23ª Assim, apesar de se ter dado com indiciado o circunstancialismo objetivo da acusação, pôs-se em causa que o arguido, Técnico de Justiça Principal da 2ª Secção do DIAP, que funciona no Palácio de Justiça, conhecesse este circunstancialismo;
24ª Admitiu-se como plausível que o arguido, precisamente num dia de turno feriado, em que os seus superiores hierárquicos não estavam no Palácio de Justiça, tivesse agido em conformidade com o que se admitiu que desconhecia, e não num outro qualquer dia útil de qualquer outra semana em que esteve ao serviço, durante a realização da obra;
25ª Admitiu-se como plausível que o arguido, no único dia em que esteve ao serviço sem a presença dos seus superiores hierárquicos, tenha, pela primeira vez, sentido o ruído da obra e que esse ruído não o tenha deixado fazer um telefonema ou falar com os colegas;
26ª Pergunta-se se nos restantes e anteriores dias de duração da obra não teve o arguido de fazer telefonemas e de falar com os colegas, que nesse serviço não tenha sido perturbado pelo ruído da obra e que fosse, à mercê do seu desconhecimento, pedido para as obras pararem e percebido então, muito antes do dia de turno em causa na acusação, que não o podia fazer;
27ª Portanto, a credibilidade dada às declarações do arguido, recebidas com imediatismo na fase de instrução, a desconsideração da valia e credibilidade das restantes testemunhas, e uma leitura que consideramos menos acertada da comunicação eletrónica do Conselho de Gestão da Comarca de 28.1.15., levaram a Meritíssima Juiz de Instrução Criminal a considerar mais provável a absolvição do que a condenação do arguido;
28ª Ora, prevendo a lei processual penal que é no julgamento que se avalia, em contraditório pleno e com imediatismo todos os meios de prova à disposição nos autos, a probabilidade de condenação existe e é razoável, com fundamento nos meios de prova indicados na acusação e em regras de experiência de comum que sobre todos deitarão luz.

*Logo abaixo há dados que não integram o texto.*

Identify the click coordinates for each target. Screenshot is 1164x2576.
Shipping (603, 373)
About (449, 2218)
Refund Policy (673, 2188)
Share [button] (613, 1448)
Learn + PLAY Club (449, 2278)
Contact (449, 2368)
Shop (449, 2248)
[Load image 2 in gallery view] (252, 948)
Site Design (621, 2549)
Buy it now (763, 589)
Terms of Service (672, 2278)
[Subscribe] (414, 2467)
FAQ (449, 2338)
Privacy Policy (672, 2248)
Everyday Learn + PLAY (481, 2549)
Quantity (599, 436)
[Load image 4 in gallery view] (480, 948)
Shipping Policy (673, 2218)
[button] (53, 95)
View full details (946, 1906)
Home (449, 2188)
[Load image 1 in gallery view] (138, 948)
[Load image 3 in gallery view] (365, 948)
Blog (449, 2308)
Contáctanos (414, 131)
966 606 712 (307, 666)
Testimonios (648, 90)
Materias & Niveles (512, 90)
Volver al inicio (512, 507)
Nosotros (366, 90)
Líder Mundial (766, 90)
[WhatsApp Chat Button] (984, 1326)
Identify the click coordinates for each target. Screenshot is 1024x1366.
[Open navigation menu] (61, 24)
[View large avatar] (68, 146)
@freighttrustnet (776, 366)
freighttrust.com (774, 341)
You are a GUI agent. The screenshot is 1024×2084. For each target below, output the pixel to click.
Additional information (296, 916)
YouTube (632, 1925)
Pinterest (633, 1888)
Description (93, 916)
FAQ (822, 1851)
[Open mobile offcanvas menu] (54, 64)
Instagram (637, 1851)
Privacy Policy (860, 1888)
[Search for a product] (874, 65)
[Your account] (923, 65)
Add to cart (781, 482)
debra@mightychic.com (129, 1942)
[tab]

29ª A Meritíssima Juiz de Instrução Criminal errou juridicamente ao conferir credibilidade plena às declarações do arguido, em moldes que arrasaram a credibilidade e a valia dos restantes meios de prova, assim violando o disposto nos arts. 308º, n.º 1 e n.º 2 e 283º, n.º 2 do Código de Processo Penal.
30ª Conclui-se, derradeiramente, pela indiciação suficiente dos factos constantes da acusação e da probabilidade razoável de, com base neles, vir o arguido a ser condenado.
Termos em que se requer que a decisão de não pronúncia seja substituída por outra que pronuncie o arguido nos exatos termos da acusação.
*
O arguido apresentou resposta defendendo o decidido, com as seguintes conclusões:
1. O Recurso interposto pela Distinta Representante do Ministério Público não merece provimento.
2. A Decisão Instrutória prolatada pela Senhora Juiz de Instrução Criminal é irrepreensível e insusceptível de qualquer juízo de censura no Ordenamento Jurídico Português por não haver, em parte alguma do seu Douto teor, descurado ou violado nenhuma Norma, Principio ou Dever a que se encontrasse submetida enquanto Juiz de Instrução Criminal.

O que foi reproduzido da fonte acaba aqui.